Entries from a data collection

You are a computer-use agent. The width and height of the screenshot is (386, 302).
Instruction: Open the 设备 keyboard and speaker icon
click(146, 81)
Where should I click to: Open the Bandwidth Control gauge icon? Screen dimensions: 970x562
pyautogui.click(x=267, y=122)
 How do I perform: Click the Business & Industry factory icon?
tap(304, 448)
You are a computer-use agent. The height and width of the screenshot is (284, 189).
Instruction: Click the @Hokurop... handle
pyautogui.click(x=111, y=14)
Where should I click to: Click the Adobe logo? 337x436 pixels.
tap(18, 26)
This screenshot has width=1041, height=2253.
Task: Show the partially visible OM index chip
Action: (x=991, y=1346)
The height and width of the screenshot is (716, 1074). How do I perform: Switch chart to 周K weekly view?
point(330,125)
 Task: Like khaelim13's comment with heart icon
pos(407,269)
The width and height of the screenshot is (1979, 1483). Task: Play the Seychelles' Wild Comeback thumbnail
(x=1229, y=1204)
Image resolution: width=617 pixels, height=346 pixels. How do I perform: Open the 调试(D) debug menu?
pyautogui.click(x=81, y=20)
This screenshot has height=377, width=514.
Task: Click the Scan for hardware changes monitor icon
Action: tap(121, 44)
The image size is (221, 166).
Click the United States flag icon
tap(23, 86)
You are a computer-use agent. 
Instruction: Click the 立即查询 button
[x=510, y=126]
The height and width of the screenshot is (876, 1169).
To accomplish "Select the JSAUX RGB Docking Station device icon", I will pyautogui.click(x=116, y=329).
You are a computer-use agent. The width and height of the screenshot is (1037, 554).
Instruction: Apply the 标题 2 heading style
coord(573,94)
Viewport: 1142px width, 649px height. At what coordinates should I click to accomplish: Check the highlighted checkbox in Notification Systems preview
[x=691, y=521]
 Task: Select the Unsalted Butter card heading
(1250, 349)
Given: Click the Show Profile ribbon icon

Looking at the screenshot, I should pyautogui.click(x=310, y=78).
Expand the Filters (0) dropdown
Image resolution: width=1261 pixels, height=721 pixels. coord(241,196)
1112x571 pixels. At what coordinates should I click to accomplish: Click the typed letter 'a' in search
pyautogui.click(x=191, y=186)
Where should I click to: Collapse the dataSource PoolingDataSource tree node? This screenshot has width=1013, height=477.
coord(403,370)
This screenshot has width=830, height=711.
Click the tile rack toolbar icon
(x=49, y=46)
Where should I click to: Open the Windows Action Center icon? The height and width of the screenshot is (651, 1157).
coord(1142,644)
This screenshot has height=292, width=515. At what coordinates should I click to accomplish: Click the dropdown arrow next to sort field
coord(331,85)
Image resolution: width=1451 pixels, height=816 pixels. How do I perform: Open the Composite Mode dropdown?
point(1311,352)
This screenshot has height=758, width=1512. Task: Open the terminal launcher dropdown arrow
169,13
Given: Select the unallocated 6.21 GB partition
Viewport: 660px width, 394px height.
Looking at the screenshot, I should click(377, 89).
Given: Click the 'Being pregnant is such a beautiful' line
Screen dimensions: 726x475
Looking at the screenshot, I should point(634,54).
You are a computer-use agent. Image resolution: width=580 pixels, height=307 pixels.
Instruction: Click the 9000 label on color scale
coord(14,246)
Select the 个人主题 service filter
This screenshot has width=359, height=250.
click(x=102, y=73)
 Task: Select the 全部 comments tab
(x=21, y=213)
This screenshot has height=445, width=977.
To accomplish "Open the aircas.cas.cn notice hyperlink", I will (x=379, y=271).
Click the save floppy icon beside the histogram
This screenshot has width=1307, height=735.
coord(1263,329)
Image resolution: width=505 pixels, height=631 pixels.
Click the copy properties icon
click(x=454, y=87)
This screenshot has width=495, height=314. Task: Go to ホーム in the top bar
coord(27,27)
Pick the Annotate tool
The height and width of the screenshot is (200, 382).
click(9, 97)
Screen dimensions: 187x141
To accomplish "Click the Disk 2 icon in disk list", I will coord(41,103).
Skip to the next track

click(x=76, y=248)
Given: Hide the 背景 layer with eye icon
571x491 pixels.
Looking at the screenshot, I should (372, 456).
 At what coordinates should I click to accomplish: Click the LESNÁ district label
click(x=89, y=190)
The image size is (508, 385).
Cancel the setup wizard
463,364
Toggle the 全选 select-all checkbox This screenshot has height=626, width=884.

▶ **THE EXERCISE**: Can you reproduce all of the entries above, word for word?

▶ **RIGHT ANSWER**:
You are a computer-use agent. The width and height of the screenshot is (386, 302).
Instruction: Open the 设备 keyboard and speaker icon
click(146, 81)
Where should I click to: Open the Bandwidth Control gauge icon? Screen dimensions: 970x562
pyautogui.click(x=267, y=122)
 How do I perform: Click the Business & Industry factory icon?
tap(304, 448)
You are a computer-use agent. The height and width of the screenshot is (284, 189).
Instruction: Click the @Hokurop... handle
pyautogui.click(x=111, y=14)
Where should I click to: Click the Adobe logo? 337x436 pixels.
tap(18, 26)
This screenshot has width=1041, height=2253.
Task: Show the partially visible OM index chip
Action: (x=991, y=1346)
The height and width of the screenshot is (716, 1074). How do I perform: Switch chart to 周K weekly view?
point(330,125)
 Task: Like khaelim13's comment with heart icon
pos(407,269)
The width and height of the screenshot is (1979, 1483). Task: Play the Seychelles' Wild Comeback thumbnail
(x=1229, y=1204)
Image resolution: width=617 pixels, height=346 pixels. How do I perform: Open the 调试(D) debug menu?
pyautogui.click(x=81, y=20)
This screenshot has height=377, width=514.
Task: Click the Scan for hardware changes monitor icon
Action: tap(121, 44)
The image size is (221, 166).
Click the United States flag icon
tap(23, 86)
You are a computer-use agent. 
Instruction: Click the 立即查询 button
[x=510, y=126]
The height and width of the screenshot is (876, 1169).
To accomplish "Select the JSAUX RGB Docking Station device icon", I will pyautogui.click(x=116, y=329).
You are a computer-use agent. The width and height of the screenshot is (1037, 554).
Instruction: Apply the 标题 2 heading style
coord(573,94)
Viewport: 1142px width, 649px height. At what coordinates should I click to accomplish: Check the highlighted checkbox in Notification Systems preview
[x=691, y=521]
 Task: Select the Unsalted Butter card heading
(1250, 349)
Given: Click the Show Profile ribbon icon

Looking at the screenshot, I should pyautogui.click(x=310, y=78).
Expand the Filters (0) dropdown
Image resolution: width=1261 pixels, height=721 pixels. coord(241,196)
1112x571 pixels. At what coordinates should I click to accomplish: Click the typed letter 'a' in search
pyautogui.click(x=191, y=186)
Where should I click to: Collapse the dataSource PoolingDataSource tree node? This screenshot has width=1013, height=477.
coord(403,370)
This screenshot has width=830, height=711.
Click the tile rack toolbar icon
(x=49, y=46)
Where should I click to: Open the Windows Action Center icon? The height and width of the screenshot is (651, 1157).
coord(1142,644)
This screenshot has height=292, width=515. At what coordinates should I click to accomplish: Click the dropdown arrow next to sort field
coord(331,85)
Image resolution: width=1451 pixels, height=816 pixels. How do I perform: Open the Composite Mode dropdown?
point(1311,352)
This screenshot has height=758, width=1512. Task: Open the terminal launcher dropdown arrow
169,13
Given: Select the unallocated 6.21 GB partition
Viewport: 660px width, 394px height.
Looking at the screenshot, I should click(377, 89).
Given: Click the 'Being pregnant is such a beautiful' line
Screen dimensions: 726x475
Looking at the screenshot, I should point(634,54).
You are a computer-use agent. Image resolution: width=580 pixels, height=307 pixels.
Instruction: Click the 9000 label on color scale
coord(14,246)
Select the 个人主题 service filter
This screenshot has width=359, height=250.
click(x=102, y=73)
 Task: Select the 全部 comments tab
(x=21, y=213)
This screenshot has height=445, width=977.
To accomplish "Open the aircas.cas.cn notice hyperlink", I will (x=379, y=271).
Click the save floppy icon beside the histogram
This screenshot has width=1307, height=735.
coord(1263,329)
Image resolution: width=505 pixels, height=631 pixels.
Click the copy properties icon
click(x=454, y=87)
This screenshot has width=495, height=314. Task: Go to ホーム in the top bar
coord(27,27)
Pick the Annotate tool
The height and width of the screenshot is (200, 382).
click(9, 97)
Screen dimensions: 187x141
To accomplish "Click the Disk 2 icon in disk list", I will coord(41,103).
Skip to the next track

click(x=76, y=248)
Given: Hide the 背景 layer with eye icon
571x491 pixels.
Looking at the screenshot, I should (372, 456).
 At what coordinates should I click to accomplish: Click the LESNÁ district label
click(x=89, y=190)
The image size is (508, 385).
Cancel the setup wizard
463,364
Toggle the 全选 select-all checkbox This screenshot has height=626, width=884.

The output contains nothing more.